As I came out of the anesthesia during recovery, my husband wheeled over a bassinet. Beaming, he introduced a wrapped-up bundle. Our daughter.

The first few months of raising a baby became a tug of war of survival. Existing on two to three hours of sleep due to feedings on demand, understanding the needs of pink-faced mini me had its moments. I doubted myself continuously.

Had my milk provided enough nutrition, or did I need to supplement?

Is that a rash?

Why is her poop that color?

Is her cry different?

Does she have enough clothes on?

Worrying aside, I placed my daughter’s needs before everything. She became the most pressing force in my life. My fierceness remained at the ready.

Babies go through stages. Rolling. Learning to eat. Crawling. Walking. There were accidents. Trips to quick care facilities when ear infections announced themselves at four o’clock on a Sunday afternoon. X-rays when a cold turned to pneumonia. Bouts of mysterious vomiting and diarrhea.

Through it all, my husband and I endured. How could we not when our girl showed us her gummy smile? When her tiny fingers gripped ours? Something cracked inside my chest when I heard her first words. Could one person be so happy?
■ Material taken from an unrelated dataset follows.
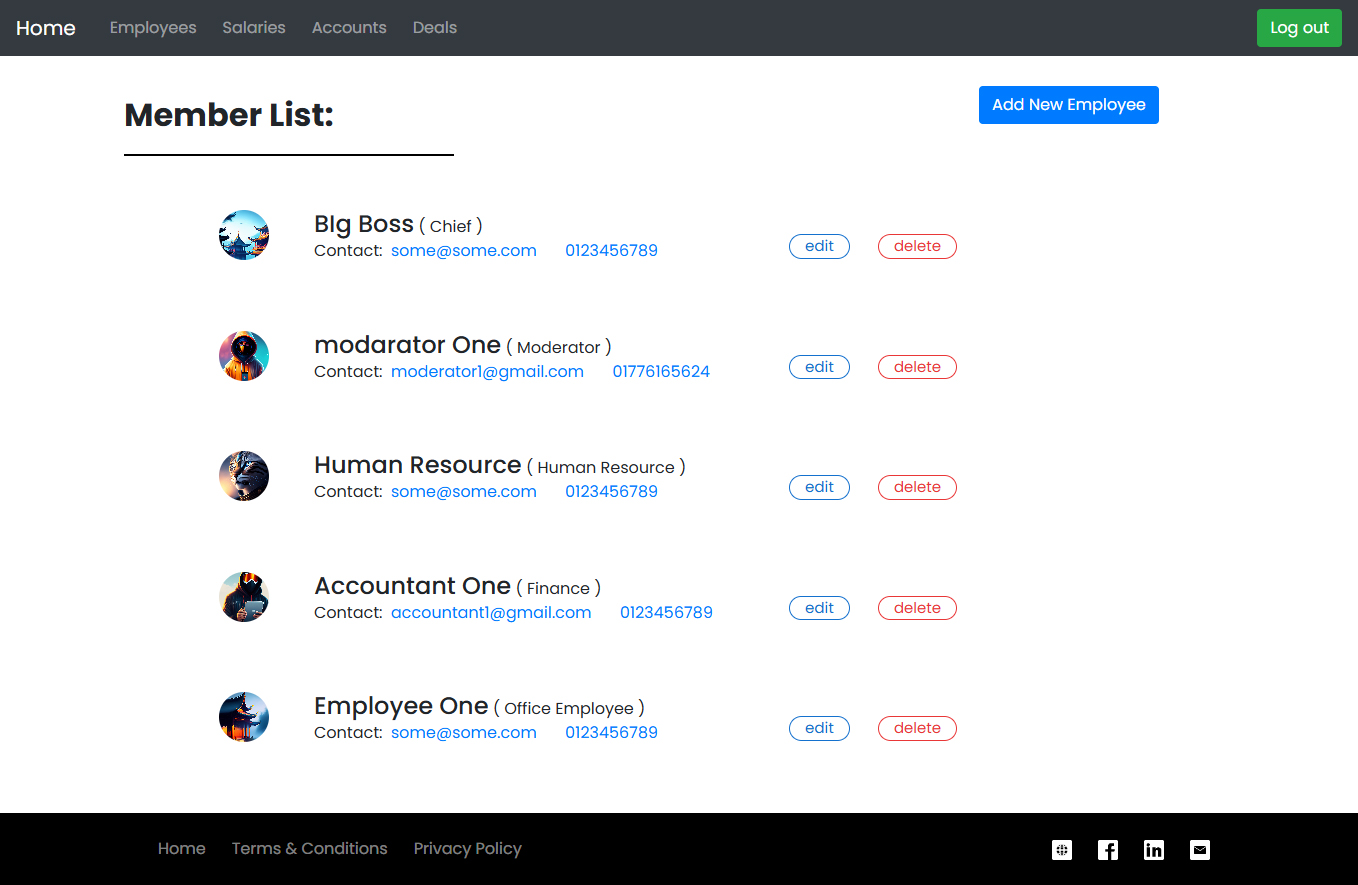1358x885 pixels.
Task: Edit the BIg Boss member entry
Action: pos(819,246)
When I married the love of my life, I thought that magical day could never be matched. That milestone merely prepared me for motherhood. I never realized how selfish I was. As kids the world is a place to wander, as teens it revolves around our whims, and as adults what’s important exists inside our circle.

Not anymore.

After the pink, I change.


My identity, my person, my role, and my job became centered around another being. Life would never be the same. My fierceness and I wouldn’t have it any other way.

My three kids in 2017

Note: From the picture I added to this post, it is obvious that I enjoyed being a mother so much, I did it three times. Each pregnancy was different, but the end result was the same: creating a new, unique and incredible new life. Now my oldest just graduated college last weekend, my other daughter is finishing up her freshman year, and my youngest entered the wonderful teen years two months ago. After the pink, the memories only begin.